Goal of the exercise >> Pictures excluded, copy word for word the lines from the one holding "Open the Snap To dropdown" through the last line below.

Recorded data
'''

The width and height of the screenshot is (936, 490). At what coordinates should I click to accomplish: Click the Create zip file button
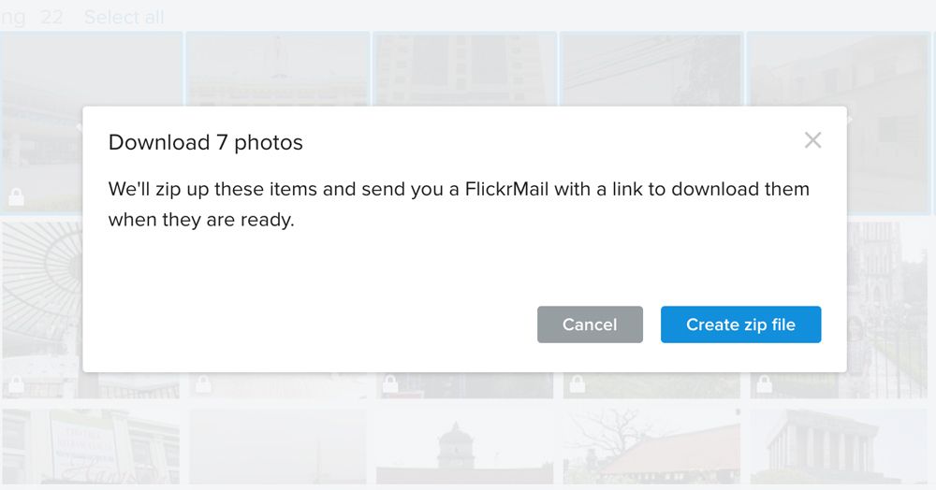pos(740,324)
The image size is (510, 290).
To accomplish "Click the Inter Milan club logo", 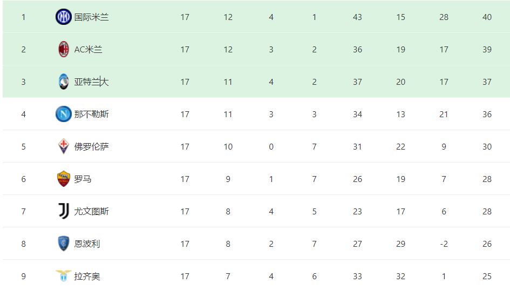I will pos(64,17).
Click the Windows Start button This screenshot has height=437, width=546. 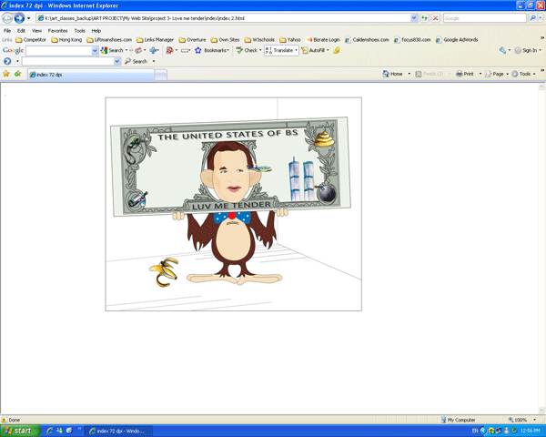click(x=18, y=431)
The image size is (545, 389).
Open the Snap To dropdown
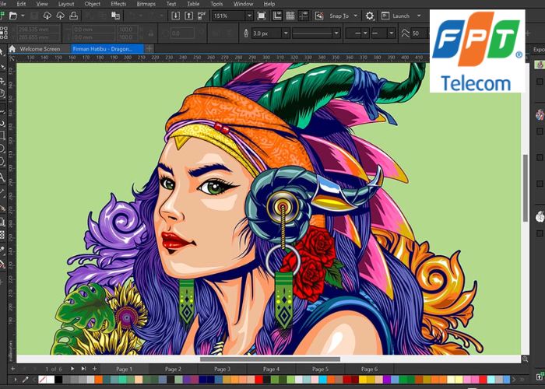[x=357, y=16]
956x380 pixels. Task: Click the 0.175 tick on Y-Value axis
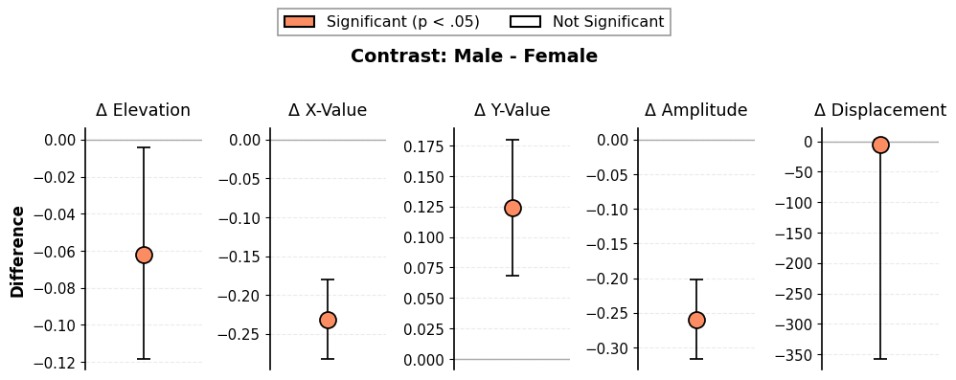click(x=424, y=146)
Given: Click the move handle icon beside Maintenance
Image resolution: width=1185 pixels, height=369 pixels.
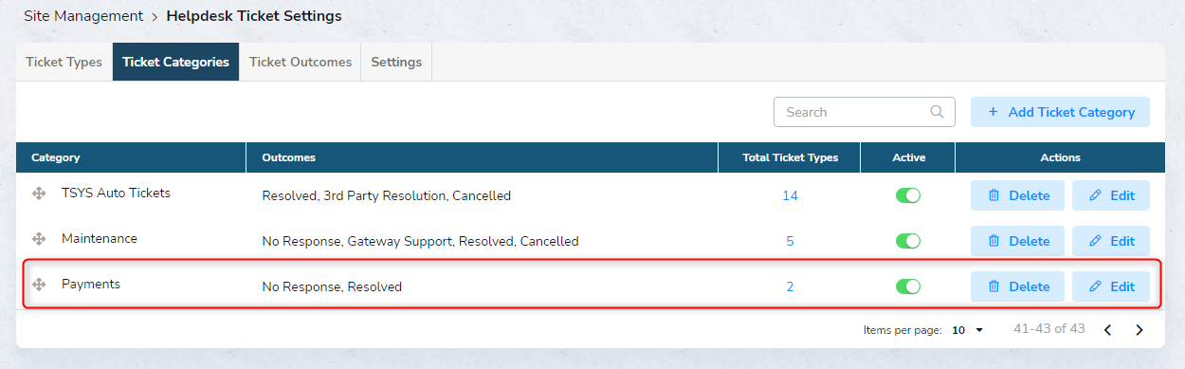Looking at the screenshot, I should [x=39, y=239].
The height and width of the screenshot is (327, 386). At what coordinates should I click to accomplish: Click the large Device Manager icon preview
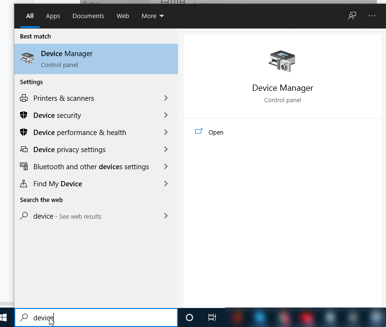point(282,61)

'''

Written answer >>
Open the Snap To dropdown
[x=357, y=16]
956x380 pixels. Task: Click the 0.175 tick on Y-Value axis
click(x=424, y=146)
Given: Click the move handle icon beside Maintenance
Image resolution: width=1185 pixels, height=369 pixels.
Looking at the screenshot, I should [x=39, y=239].
The height and width of the screenshot is (327, 386). At what coordinates should I click to accomplish: Click the large Device Manager icon preview
point(282,61)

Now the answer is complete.